Content starts

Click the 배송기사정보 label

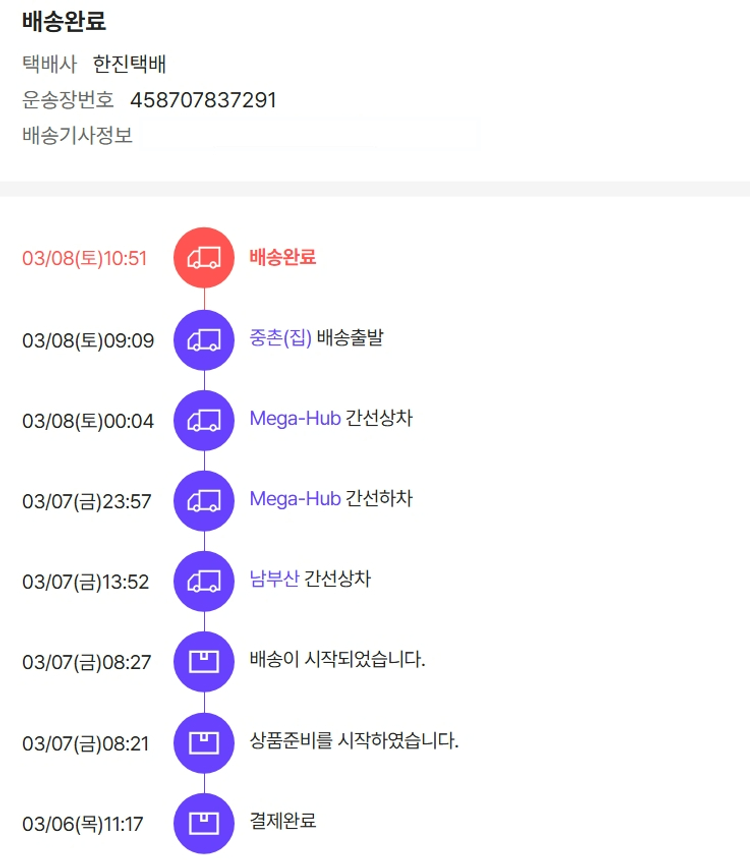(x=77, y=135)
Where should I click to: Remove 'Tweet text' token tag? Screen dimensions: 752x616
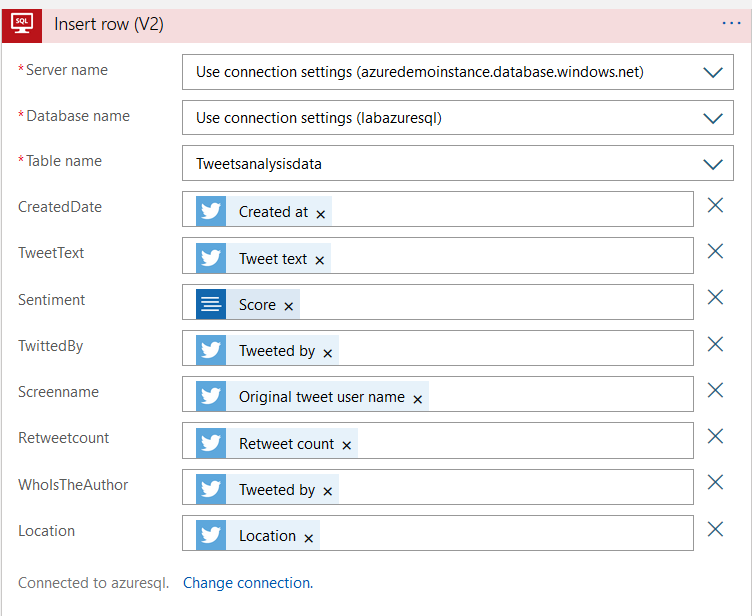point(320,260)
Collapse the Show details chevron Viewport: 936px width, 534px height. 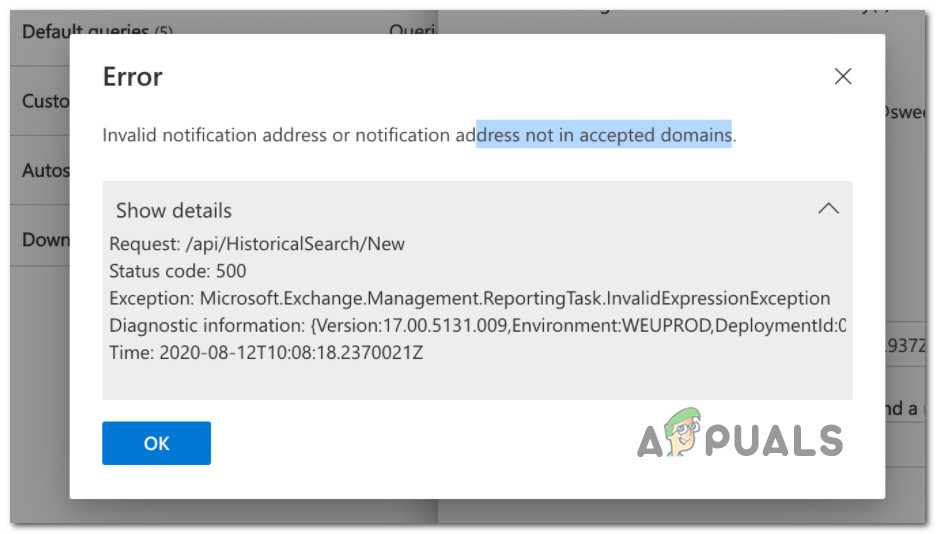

Content ends

Transcribe the preceding listing in its entirety and with exact wording, leaving out pictures.

- **Solution**:
Click the 배송기사정보 label

(x=77, y=135)
Where should I click to: Remove 'Tweet text' token tag? Screen dimensions: 752x616
point(320,260)
Collapse the Show details chevron Viewport: 936px width, 534px height. 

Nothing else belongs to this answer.